1160. Property of Jesus - 6/13/2002 2:59:05 PM

Biggest mistake I've noticed in the first page is that readers pumped in the additional cash to keep Salon.com going.

Not so. Only about 30,000 people paid $50 to become Premium readers. It online forum, TT has less than 700 subscribers, including CalGal, Dusty & ChucklesL. I think they pay $5 a month

The additional $$$millions came from leftist/liberal Silcon Valley fat cats.

Of course, it's their money and they can do anything they want with it.

Slate is completely dependent on MS.

1161. Property of Jesus - 6/13/2002 3:00:16 PM

It=Its

1162. Property of Jesus - 6/13/2002 4:27:58 PM

STEPHANOPOULOSOULOSOULOSTEPHAN GETS FROSTY WELCOME FROM GEORGE WILL

1163. OhioSTOPAS - 6/13/2002 4:44:51 PM

Anybody George Will doesn't like is okay with me.

1164. Property of Jesus - 6/13/2002 4:54:16 PM

Oh, I'm sure that leftists will love him, Ohio, as the rest of us normal Americans turn to Fox News, the network that America trusts for fair and balanced news programs.

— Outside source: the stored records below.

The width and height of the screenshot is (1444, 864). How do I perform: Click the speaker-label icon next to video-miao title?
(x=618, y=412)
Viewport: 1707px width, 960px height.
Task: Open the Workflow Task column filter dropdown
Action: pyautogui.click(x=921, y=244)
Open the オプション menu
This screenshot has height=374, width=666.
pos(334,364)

1165. OhioSTOPAS - 6/13/2002 5:00:58 PM

Property of Jesus : "normal" : : Fox News : "fair and balanced"

Can't argue with that analogy.

1166. Property of Jesus - 6/14/2002 10:02:36 AM

Singer Toby Keith speaks out on ABC censorship

1167. judithathome - 6/14/2002 10:17:12 AM

Do you think singing about kicking (someone) in the ass is a good message for the patriotic, mostly family, celebration of July 4th?

1168. TabouliJones - 6/17/2002 9:15:00 AM

R.I.P. Scott Shuger, Slate's original Today's Papers guru. He died Saturday, at the age of 50, in a scuba diving accident.


1169. godlessclif - 6/17/2002 9:24:40 AM

Yeah, go out and kick an arab in the ass for Uncle Sam. Did we ahve this kind of thing in World War Two?

I do remember seeing a wartime film by of all people Frank Capra that promoted hating the Japanese Italians and Germans during World War Two.

They want patriotic songs they should get Charlee Daniels, not this no talent one hit wonder publicity chasing Bozo.

1170. Absensia - 6/19/2002 10:43:42 PM

This site is called "Lying in Ponds" and is worth checking out if you haven't visited it. Biased Pundits?




1171. ronski - 6/19/2002 11:00:36 PM

Before this thread dies, let me say that Stephanopoulos, sometimes known as the Second Butcher of Waco, has as much right to be a newscaster as anybody else. What about Moyers, Gergen, Russert, Matthews, and scores, if not hundreds, of others in the news media who worked for political candidates at one time or another? And Will himself came perilously close to shilling for Bush 41, as everyone in the media knows.

Really, the press are such pompous asses sometimes, no, almost always, and the American people know that.

1172. arkymalarky - 6/19/2002 11:03:53 PM

It'll be up a few days--two or three at least.

Abs, that's a neat link and would go well in the Politics butter bar once this one's retired, imho, especially with elections not too far away.

1173. Absensia - 6/19/2002 11:41:15 PM

Thanks Arky....And one has to love the Monty Python reference too!

1174. godlessclif - 6/20/2002 7:47:32 AM

And let me say the people who tried valiantly to rescue the Children of Waco from the religious violent and heavily armed child molestors who held them hostage in that compound deserve our heartfelt thanks.